This group of exceptional painters are undeniably leaving their mark and making an impact on the contemporary art world in Ireland today. If this exhibition does nothing else I do hope it leaves you with a desire to seek out more of the individual work of these artists through their websites and galleries and to view more of their work in person—the rewards will be immense.
Helen Blake constructs meticulous paintings that record and examine colour conversations within accumulated pattern structures, embracing accidents, flaws and discrepancies within their rhythms.
Miranda Blennerhassett’s work focuses on the cultural role of pattern and decoration and their relationship to architecture, and in particular the tradition of democratically sharing methods for constructing ornament. Blennerhassett’s site-specific installation, located at the entrance to the exhibition, is inspired by photographs showing remnants of wallpaper found in the residential rooms of Evans’ Home when it operated as an alms house for retired servants. The artist uses four different pattern shapes for her stencilled installation Butler (Proto-ornaments): ‘striped, rectangular and triangular lines and freely arranged dots’ are painted onto the walls, a traditional decorative technique that also dates back to cave paintings, approximately 37,000 years ago.

● SHORT PROBLEM: Retype the exhibition text from "Miranda Blennerhassett’s work" up to and including "37,000 years ago.". Rely only on the exhibition text when working through this.

● SUPPLIED INFORMATION:
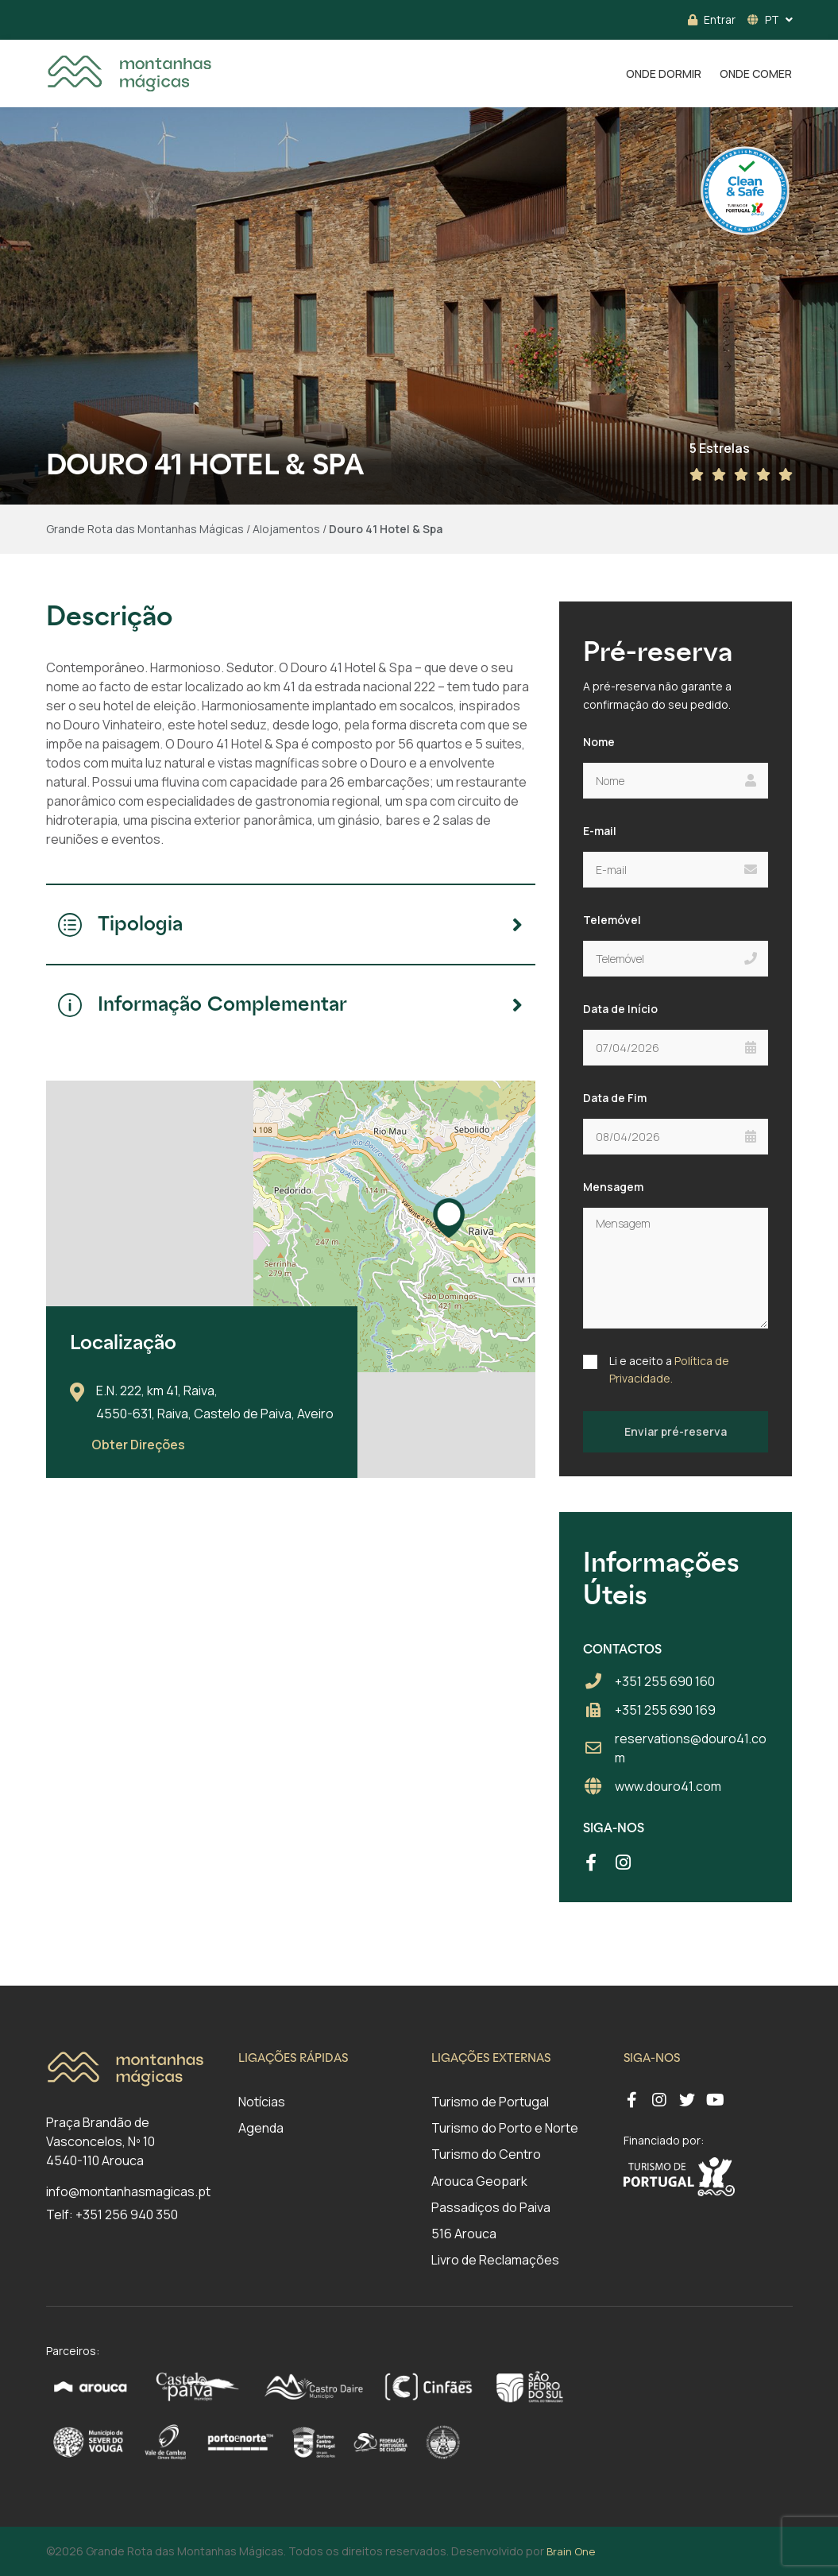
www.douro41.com (668, 1786)
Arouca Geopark (479, 2181)
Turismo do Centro (486, 2154)
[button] (449, 1218)
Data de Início (620, 1008)
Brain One (570, 2551)
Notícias (261, 2101)
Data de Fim (615, 1097)
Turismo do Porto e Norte (504, 2128)
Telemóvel (612, 919)
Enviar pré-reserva (675, 1431)
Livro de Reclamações (495, 2260)
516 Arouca (463, 2233)
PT (763, 19)
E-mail (599, 830)
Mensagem (613, 1186)
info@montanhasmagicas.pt (128, 2191)
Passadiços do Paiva (490, 2207)
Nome (599, 741)
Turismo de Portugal (490, 2101)
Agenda (261, 2128)
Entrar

● THE OUTPUT:
Miranda Blennerhassett’s work focuses on the cultural role of pattern and decoration and their relationship to architecture, and in particular the tradition of democratically sharing methods for constructing ornament. Blennerhassett’s site-specific installation, located at the entrance to the exhibition, is inspired by photographs showing remnants of wallpaper found in the residential rooms of Evans’ Home when it operated as an alms house for retired servants. The artist uses four different pattern shapes for her stencilled installation Butler (Proto-ornaments): ‘striped, rectangular and triangular lines and freely arranged dots’ are painted onto the walls, a traditional decorative technique that also dates back to cave paintings, approximately 37,000 years ago.